Suppose $W_t$ is a standar brownian motion. Call
$$ X_t = W_{t+\Delta}-W_t $$
the variation of $W$ in an interval of length $\Delta$. Call $$ \sigma = \sqrt{2}\,\Delta $$
the standard deviation of $X_t^2$. I want to approximate
$$ X_t^2 =\mathbb{E}\left[X_t^2\right]+O_p\left(\sigma^\alpha\right) =\Delta+O_p\left(\sigma^\alpha\right) $$
for a suitable choice of $\alpha$. Chebyshev's inequality immediately delivers $\alpha=1$, however Chebyshev's inequality it is generic and does not exploit the fact that $X_t^2-\Delta$ has a normal distribution.
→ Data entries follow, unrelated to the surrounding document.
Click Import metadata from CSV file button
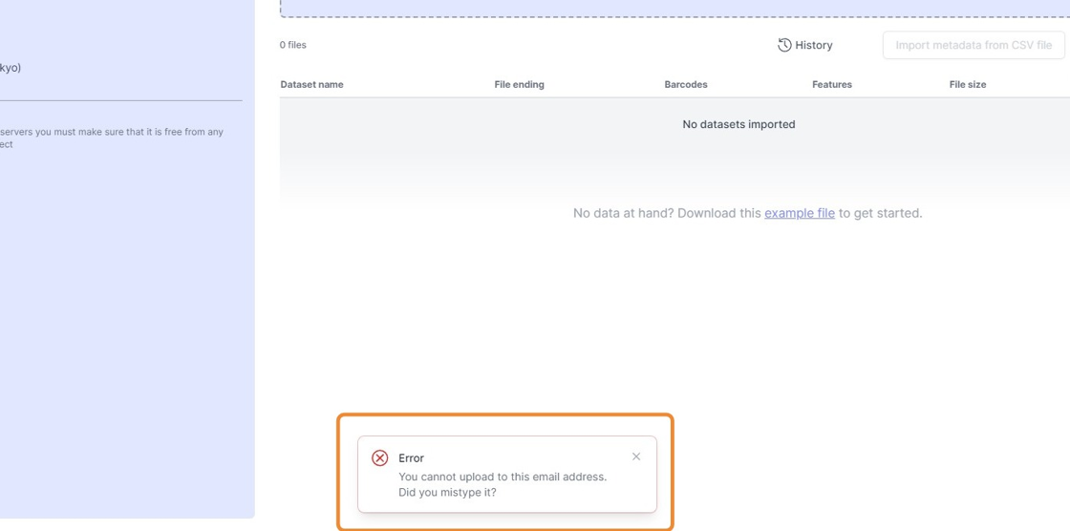The image size is (1070, 531). [973, 45]
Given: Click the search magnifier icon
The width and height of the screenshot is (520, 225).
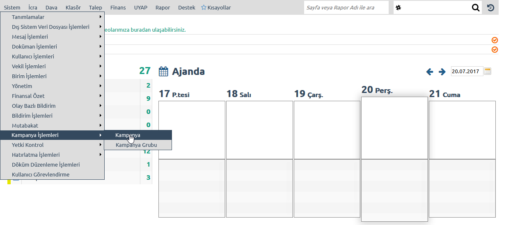Looking at the screenshot, I should tap(476, 7).
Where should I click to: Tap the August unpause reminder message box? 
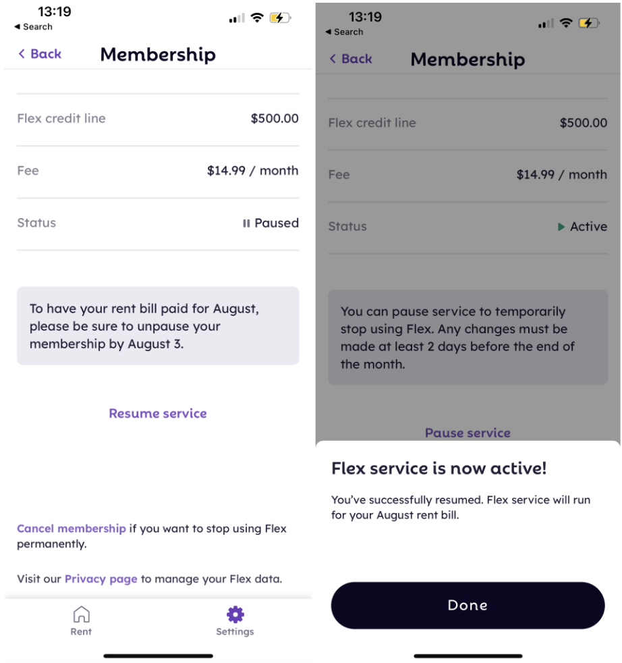point(158,326)
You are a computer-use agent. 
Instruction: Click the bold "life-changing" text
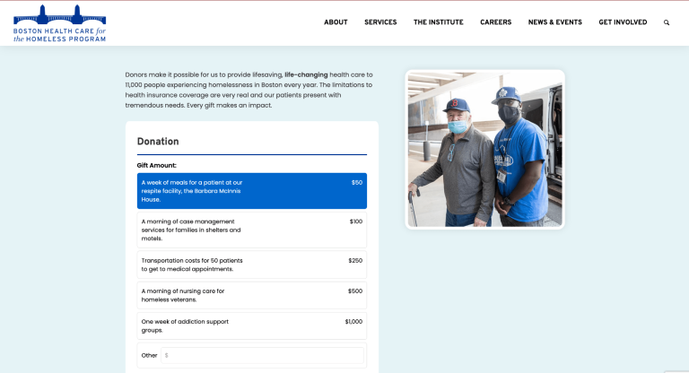[x=314, y=74]
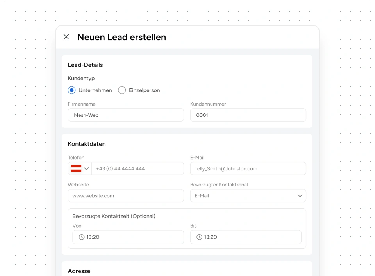Click the Adresse section heading
This screenshot has width=375, height=276.
coord(79,271)
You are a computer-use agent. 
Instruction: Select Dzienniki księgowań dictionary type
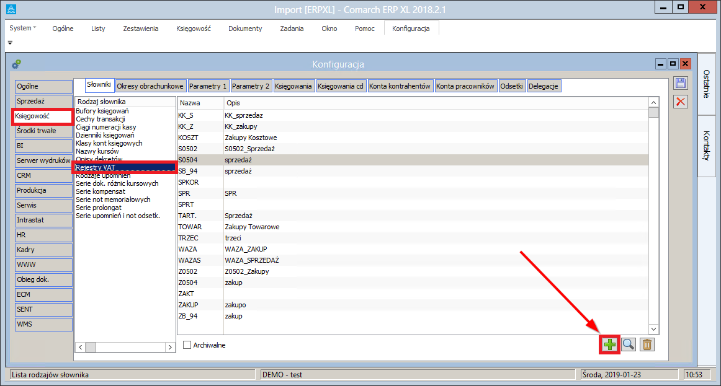click(x=105, y=135)
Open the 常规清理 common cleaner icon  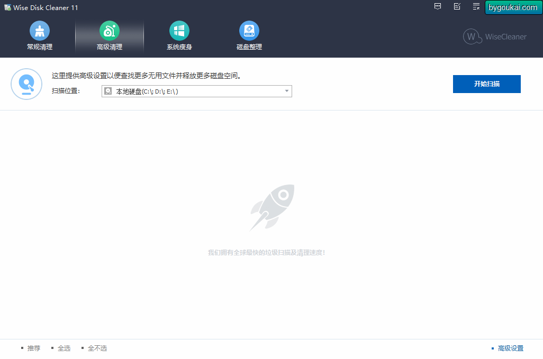pos(40,31)
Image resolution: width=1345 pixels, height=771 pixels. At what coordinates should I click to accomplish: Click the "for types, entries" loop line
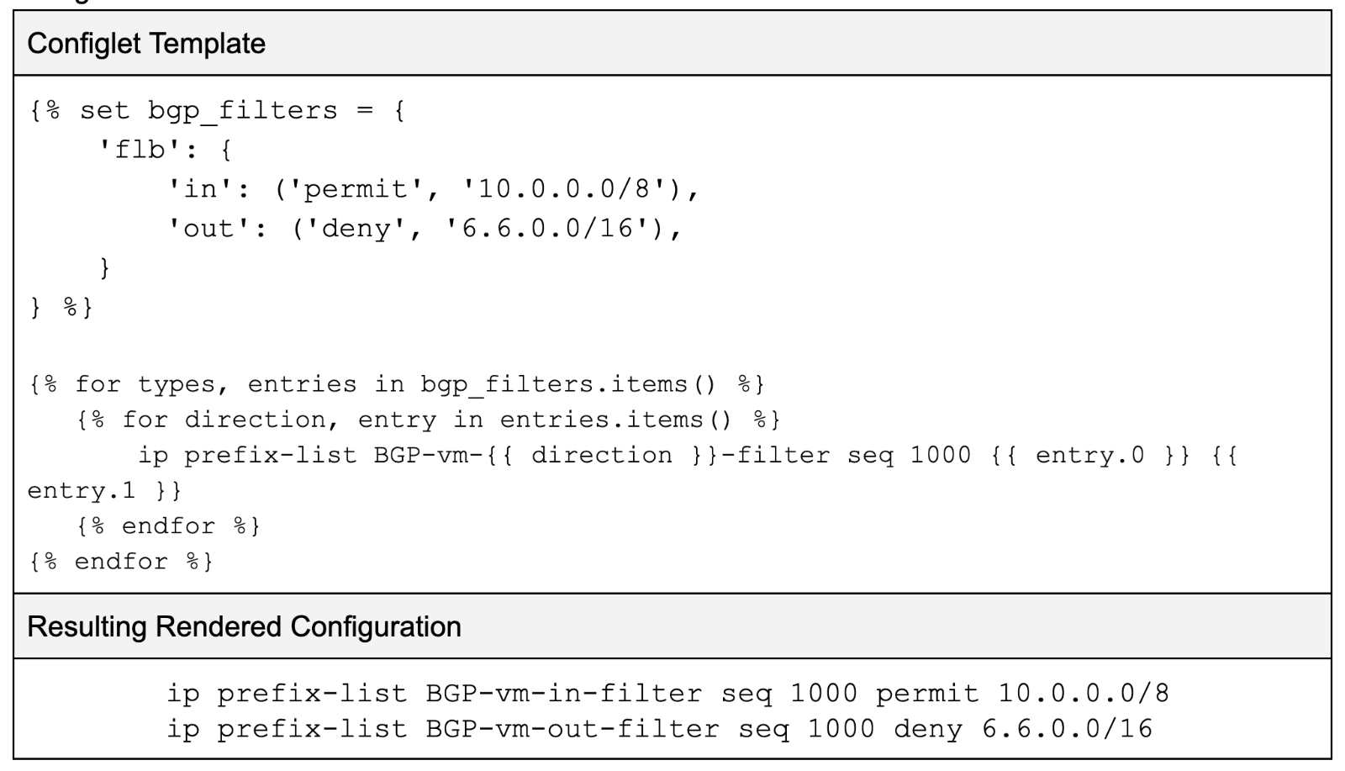(x=397, y=385)
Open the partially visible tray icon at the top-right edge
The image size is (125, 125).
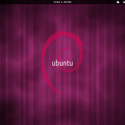pos(124,2)
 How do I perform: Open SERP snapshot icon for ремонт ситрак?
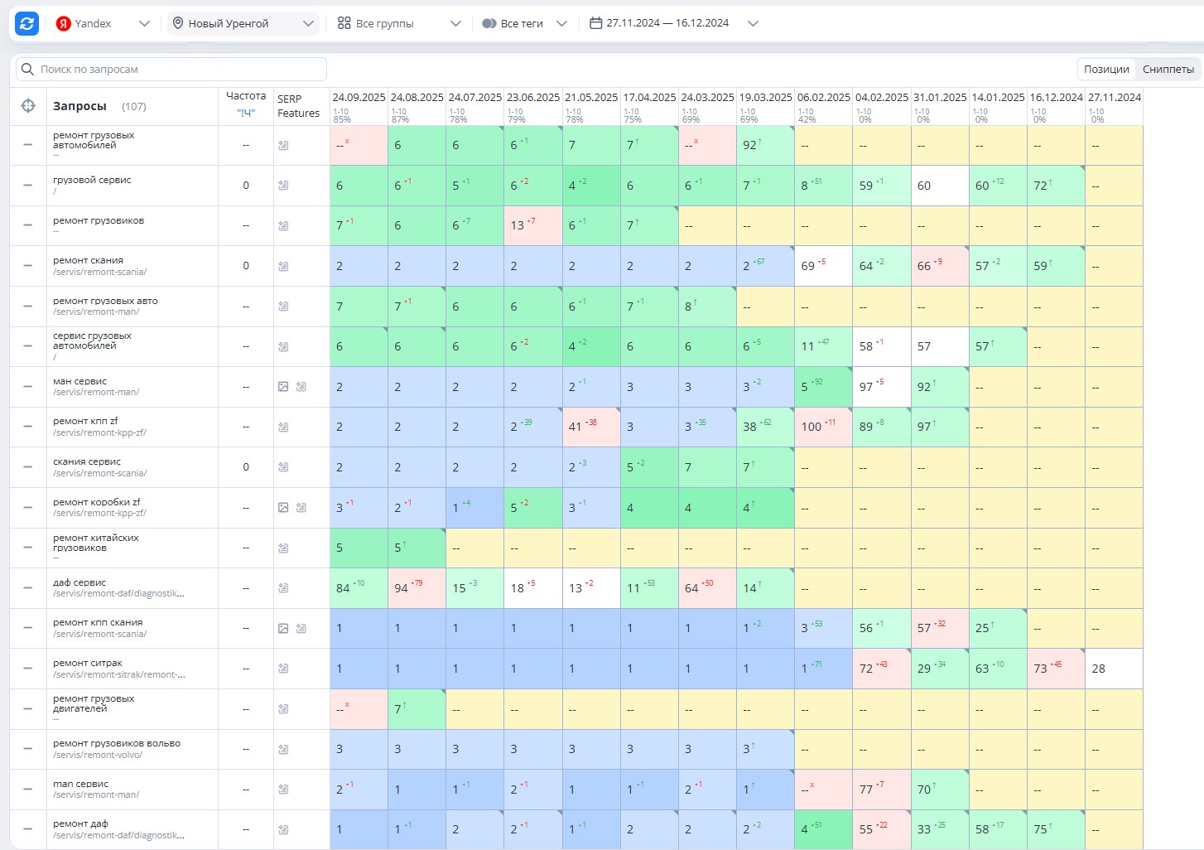(283, 669)
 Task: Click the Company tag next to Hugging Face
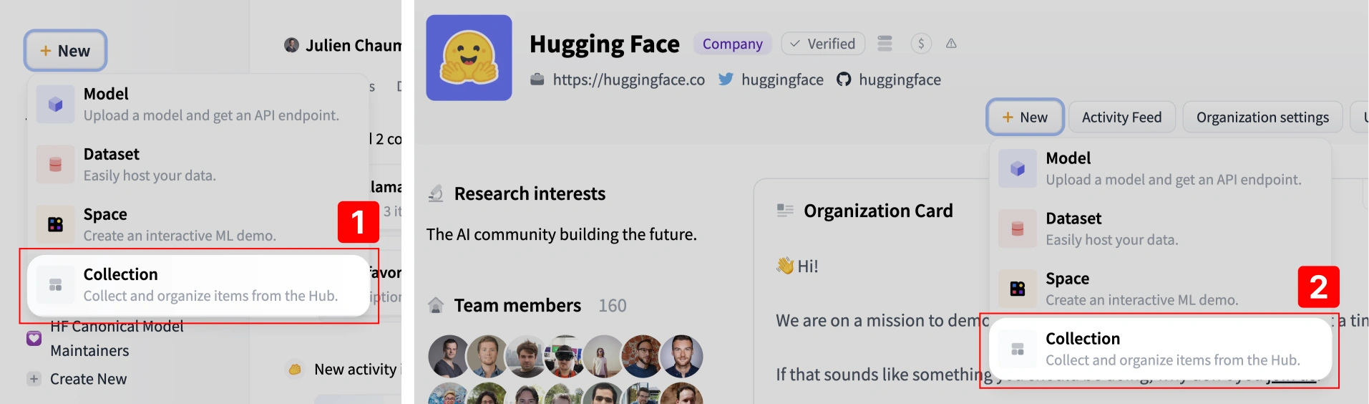click(x=732, y=44)
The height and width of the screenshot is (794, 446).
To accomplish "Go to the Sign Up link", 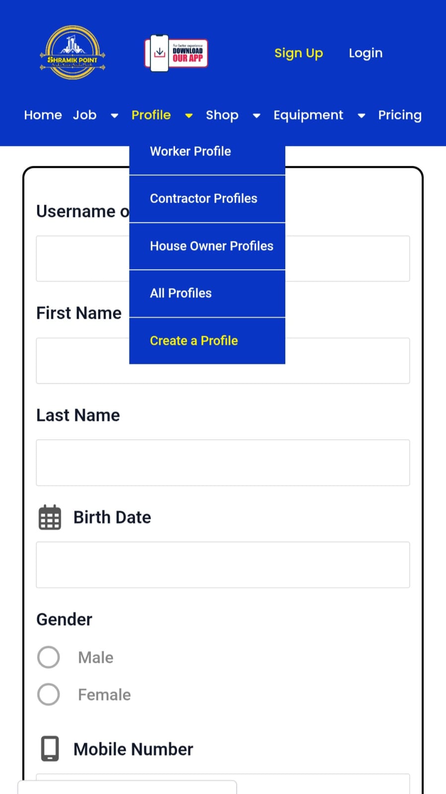I will coord(299,53).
In fact
$$ \mathbb{P}\left[\left|X_t^2-\Delta\right|\geq M\,\sigma^{\alpha}\right] =\text{erfc}\left(\frac{M\,\sigma^{\alpha-1}}{\sqrt{2}}\right) $$
and, since for large $M$ the function $\text{erfc}\left(\frac{M\,\sigma^{\alpha-1}}{\sqrt{2}}\right)$ goes to zero I would conclude that
$$ (W_{t+\Delta}-W_t)^2 = \Delta+O_p\left(\Delta^\alpha\right) $$
for any $\alpha>1$. Is there some flaw in my logic?